问题
I have thousands of XML files that I will be processing, and they have a similar format, but different parent names and different numbers of parents. Through books, google, tutorials, and just trying out codes, I've been able to pull out all of this data. See, for example: Parsing xml to pandas data frame throws memory error and Dynamic search through xml attributes using lxml and xpath in python
However, I realized that I was extracting the data poorly, with a child "Time" repeated for each parent.
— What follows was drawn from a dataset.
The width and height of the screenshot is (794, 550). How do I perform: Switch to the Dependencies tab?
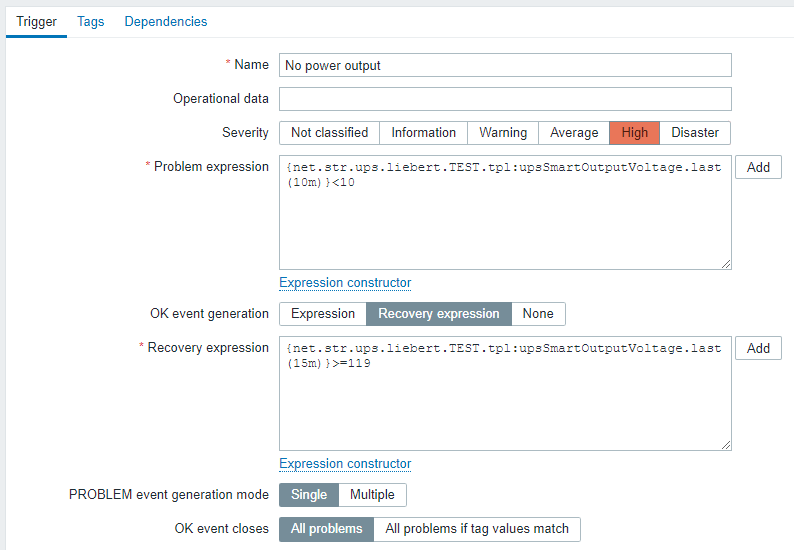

Here is what I am trying to get.
Time blah abc
1200 100 2
1300 30 4
1400 70 2
Here is what I know how to get. But my current method is clunky (I'll show below the example XML)
child Time grandchild
0 blah 1200 100
1 blah 1300 30
...
n-2 abc 1200 2
n-1 abc 1300 4
n abc 1400 2
Example XML format
<outer>
<inner>
<parent name = "blah" id = "1">
<child Time = "1200">
<grandchild>100</grandchild>
</child>
<child Time = "1300">
<grandchild>30</grandchild>
</child>
<child Time = "1400">
<grandchild>70</grandchild>
</child>
</parent>
<parent name = "abc" id = "2">
<child Time = "1200">
<grandchild>2</grandchild>
</child>
<child Time = "1300">
<grandchild>4</grandchild>
</child>
<child Time = "1400">
<grandchild>2</grandchild>
</child>
</parent>
<parent name = "1234" id = "7734">
<other> 12 </other>
</parent>
</inner>
</outer>
Here is how I can get my output:
from lxml import etree, objectify
from pandas import *
dTime=[]
dparent = []
dgrandchild=[]
for df in root.xpath('/*/*/*/parent/child'):
dparent.append(df.getparent().attrib['name'])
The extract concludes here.